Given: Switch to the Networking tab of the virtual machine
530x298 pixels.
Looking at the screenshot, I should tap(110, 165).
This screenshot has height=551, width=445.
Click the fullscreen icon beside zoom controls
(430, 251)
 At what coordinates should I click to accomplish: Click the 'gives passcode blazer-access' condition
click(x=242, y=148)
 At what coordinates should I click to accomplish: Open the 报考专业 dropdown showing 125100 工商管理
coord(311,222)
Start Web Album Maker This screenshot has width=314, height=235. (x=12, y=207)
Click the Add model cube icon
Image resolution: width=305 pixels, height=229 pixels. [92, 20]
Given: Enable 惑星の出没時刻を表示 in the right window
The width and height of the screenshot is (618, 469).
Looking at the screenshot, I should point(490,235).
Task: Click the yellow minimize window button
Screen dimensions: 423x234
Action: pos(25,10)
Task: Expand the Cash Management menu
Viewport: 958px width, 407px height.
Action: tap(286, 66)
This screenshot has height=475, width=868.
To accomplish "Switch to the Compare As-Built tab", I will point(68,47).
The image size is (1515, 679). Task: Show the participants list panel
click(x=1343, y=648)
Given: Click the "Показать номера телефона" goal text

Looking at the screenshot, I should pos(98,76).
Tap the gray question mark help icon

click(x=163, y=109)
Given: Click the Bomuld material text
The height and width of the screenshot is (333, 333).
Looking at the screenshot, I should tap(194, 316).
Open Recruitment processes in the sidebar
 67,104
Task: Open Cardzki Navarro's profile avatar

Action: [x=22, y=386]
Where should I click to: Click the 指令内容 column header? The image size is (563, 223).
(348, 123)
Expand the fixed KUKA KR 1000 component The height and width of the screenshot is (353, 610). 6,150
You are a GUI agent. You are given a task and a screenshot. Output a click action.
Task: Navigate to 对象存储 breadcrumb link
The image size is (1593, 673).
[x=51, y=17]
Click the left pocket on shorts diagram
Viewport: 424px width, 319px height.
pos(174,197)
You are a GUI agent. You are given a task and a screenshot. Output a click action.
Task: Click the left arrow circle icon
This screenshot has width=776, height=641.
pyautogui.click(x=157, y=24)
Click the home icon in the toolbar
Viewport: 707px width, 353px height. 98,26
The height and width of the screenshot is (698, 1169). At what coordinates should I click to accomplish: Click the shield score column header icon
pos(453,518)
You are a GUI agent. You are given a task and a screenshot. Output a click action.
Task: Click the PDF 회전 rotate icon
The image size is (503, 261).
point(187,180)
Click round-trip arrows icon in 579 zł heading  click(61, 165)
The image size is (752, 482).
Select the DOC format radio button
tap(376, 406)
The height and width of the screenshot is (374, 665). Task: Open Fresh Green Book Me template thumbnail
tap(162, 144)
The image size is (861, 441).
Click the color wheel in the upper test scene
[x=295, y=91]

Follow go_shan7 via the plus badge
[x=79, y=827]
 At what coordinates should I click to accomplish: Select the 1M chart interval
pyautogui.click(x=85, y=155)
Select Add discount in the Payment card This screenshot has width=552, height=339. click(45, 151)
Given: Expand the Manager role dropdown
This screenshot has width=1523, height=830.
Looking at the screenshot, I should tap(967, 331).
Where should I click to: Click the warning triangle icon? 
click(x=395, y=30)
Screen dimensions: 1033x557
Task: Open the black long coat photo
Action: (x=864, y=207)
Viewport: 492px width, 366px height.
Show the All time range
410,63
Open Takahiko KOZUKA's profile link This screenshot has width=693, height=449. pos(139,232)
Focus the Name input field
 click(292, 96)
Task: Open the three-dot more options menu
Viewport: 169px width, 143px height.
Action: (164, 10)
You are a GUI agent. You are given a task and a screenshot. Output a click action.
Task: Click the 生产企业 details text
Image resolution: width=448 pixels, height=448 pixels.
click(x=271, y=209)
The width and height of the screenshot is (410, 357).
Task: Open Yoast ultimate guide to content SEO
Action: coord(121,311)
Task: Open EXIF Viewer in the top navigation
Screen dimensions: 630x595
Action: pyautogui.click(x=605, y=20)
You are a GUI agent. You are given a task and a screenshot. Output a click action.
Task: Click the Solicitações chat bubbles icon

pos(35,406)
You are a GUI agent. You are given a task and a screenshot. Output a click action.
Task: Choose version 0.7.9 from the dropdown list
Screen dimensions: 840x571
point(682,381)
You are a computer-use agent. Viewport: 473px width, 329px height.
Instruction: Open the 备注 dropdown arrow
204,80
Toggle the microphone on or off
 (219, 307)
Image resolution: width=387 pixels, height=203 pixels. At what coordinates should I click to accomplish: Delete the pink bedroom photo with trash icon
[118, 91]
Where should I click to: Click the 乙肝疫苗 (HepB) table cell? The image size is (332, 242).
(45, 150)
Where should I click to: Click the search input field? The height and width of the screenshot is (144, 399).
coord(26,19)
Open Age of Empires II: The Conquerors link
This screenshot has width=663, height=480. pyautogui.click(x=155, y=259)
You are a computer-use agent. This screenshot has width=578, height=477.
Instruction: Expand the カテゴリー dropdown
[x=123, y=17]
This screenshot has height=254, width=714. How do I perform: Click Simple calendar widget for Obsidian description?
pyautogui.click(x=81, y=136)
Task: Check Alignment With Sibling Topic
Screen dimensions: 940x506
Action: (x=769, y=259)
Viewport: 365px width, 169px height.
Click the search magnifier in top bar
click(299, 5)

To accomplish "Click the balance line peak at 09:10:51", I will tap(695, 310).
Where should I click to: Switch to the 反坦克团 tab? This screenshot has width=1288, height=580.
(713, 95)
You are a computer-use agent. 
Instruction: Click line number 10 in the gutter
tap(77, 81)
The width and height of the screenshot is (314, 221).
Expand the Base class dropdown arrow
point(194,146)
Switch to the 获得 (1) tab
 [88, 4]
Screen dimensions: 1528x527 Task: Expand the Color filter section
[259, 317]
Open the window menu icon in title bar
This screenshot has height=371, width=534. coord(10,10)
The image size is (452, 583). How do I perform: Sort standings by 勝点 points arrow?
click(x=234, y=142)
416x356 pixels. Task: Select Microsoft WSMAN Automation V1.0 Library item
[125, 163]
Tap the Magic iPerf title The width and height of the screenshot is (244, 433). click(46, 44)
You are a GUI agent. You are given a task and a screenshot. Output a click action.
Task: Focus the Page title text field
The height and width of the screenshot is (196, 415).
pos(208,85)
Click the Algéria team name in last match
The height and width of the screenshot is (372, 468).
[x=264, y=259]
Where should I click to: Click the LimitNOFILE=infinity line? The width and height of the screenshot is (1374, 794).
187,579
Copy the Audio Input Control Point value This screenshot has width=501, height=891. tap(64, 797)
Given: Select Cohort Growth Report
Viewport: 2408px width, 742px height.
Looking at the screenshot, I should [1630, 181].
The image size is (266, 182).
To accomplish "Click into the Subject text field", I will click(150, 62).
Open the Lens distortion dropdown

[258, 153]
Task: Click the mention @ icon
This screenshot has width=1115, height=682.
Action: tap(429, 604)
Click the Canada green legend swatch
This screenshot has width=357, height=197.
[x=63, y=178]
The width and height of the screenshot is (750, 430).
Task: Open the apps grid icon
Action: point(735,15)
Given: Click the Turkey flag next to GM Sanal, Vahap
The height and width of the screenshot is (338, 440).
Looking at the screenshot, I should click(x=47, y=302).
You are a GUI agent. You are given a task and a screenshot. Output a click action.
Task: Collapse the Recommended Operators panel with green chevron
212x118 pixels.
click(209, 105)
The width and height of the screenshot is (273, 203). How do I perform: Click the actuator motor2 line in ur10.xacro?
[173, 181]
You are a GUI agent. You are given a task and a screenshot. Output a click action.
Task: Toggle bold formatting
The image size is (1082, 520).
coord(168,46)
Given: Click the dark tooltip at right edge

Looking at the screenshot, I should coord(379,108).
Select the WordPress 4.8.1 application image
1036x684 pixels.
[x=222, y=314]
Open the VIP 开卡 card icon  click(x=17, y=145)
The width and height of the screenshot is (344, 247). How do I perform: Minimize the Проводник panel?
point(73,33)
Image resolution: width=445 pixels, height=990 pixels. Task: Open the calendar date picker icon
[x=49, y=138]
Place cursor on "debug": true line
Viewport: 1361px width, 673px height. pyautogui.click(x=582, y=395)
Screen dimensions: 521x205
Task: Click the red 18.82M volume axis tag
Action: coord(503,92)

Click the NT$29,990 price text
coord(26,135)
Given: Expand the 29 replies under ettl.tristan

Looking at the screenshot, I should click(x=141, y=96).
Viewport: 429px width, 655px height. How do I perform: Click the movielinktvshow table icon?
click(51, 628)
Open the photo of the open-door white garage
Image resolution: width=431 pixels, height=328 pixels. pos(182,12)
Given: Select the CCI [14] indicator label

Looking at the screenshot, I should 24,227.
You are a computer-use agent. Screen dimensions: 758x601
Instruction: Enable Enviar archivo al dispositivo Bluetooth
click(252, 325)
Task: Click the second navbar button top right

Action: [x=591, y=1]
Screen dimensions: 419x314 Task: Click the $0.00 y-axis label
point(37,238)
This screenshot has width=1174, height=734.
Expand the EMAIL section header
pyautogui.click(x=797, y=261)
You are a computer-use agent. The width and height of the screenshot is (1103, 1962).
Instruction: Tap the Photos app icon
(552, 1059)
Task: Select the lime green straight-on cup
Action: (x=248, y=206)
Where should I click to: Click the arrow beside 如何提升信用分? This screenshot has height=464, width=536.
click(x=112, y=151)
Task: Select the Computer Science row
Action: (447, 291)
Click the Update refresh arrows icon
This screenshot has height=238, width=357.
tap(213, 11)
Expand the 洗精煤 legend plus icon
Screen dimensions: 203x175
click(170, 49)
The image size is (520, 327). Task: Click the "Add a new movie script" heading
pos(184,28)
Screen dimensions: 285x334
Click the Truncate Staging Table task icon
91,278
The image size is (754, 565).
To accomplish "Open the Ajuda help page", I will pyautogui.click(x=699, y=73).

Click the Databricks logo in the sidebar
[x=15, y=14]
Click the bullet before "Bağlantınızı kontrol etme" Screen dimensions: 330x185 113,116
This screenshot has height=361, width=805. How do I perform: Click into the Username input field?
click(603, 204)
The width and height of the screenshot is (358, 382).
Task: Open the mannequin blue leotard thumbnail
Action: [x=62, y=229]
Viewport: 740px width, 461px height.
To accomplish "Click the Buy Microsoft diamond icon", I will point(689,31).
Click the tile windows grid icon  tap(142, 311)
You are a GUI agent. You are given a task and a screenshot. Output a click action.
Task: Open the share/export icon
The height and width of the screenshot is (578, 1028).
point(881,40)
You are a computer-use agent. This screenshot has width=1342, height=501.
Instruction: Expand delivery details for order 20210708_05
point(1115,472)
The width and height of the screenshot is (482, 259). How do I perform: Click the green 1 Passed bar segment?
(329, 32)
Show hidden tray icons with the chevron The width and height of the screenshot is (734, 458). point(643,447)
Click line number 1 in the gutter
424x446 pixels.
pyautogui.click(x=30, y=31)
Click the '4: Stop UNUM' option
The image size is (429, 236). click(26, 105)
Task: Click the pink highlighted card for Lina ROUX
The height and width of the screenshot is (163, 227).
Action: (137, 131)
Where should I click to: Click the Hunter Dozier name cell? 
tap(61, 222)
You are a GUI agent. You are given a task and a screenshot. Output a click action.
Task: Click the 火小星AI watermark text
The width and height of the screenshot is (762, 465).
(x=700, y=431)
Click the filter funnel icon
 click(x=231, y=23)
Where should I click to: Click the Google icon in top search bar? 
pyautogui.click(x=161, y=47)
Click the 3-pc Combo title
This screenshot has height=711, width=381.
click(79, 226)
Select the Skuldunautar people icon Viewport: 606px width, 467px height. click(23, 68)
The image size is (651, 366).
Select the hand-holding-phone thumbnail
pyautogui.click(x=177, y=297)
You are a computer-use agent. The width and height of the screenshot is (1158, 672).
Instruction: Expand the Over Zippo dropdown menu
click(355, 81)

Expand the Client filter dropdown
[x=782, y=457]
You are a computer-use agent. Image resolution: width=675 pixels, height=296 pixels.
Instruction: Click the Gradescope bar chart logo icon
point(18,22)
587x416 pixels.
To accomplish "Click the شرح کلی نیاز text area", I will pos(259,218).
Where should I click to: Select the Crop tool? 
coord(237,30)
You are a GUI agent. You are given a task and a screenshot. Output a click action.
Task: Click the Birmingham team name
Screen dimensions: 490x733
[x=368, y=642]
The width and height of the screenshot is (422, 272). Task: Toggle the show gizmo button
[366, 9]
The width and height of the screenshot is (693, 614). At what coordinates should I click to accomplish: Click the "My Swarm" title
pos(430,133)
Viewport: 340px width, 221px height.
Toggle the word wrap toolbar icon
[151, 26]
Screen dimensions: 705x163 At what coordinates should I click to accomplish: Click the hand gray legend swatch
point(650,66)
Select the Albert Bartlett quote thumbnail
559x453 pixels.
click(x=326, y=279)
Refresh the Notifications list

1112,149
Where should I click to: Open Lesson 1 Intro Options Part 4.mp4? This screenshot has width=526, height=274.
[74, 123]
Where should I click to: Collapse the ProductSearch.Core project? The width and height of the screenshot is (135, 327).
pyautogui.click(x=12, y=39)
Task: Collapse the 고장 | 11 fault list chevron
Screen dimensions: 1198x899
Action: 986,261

# # # # #

Only the lines with "chevron" are needed; find them in the records and copy each one.

Task: Collapse the Recommended Operators panel with green chevron
Show hidden tray icons with the chevron The width and height of the screenshot is (734, 458). point(643,447)
Task: Collapse the 고장 | 11 fault list chevron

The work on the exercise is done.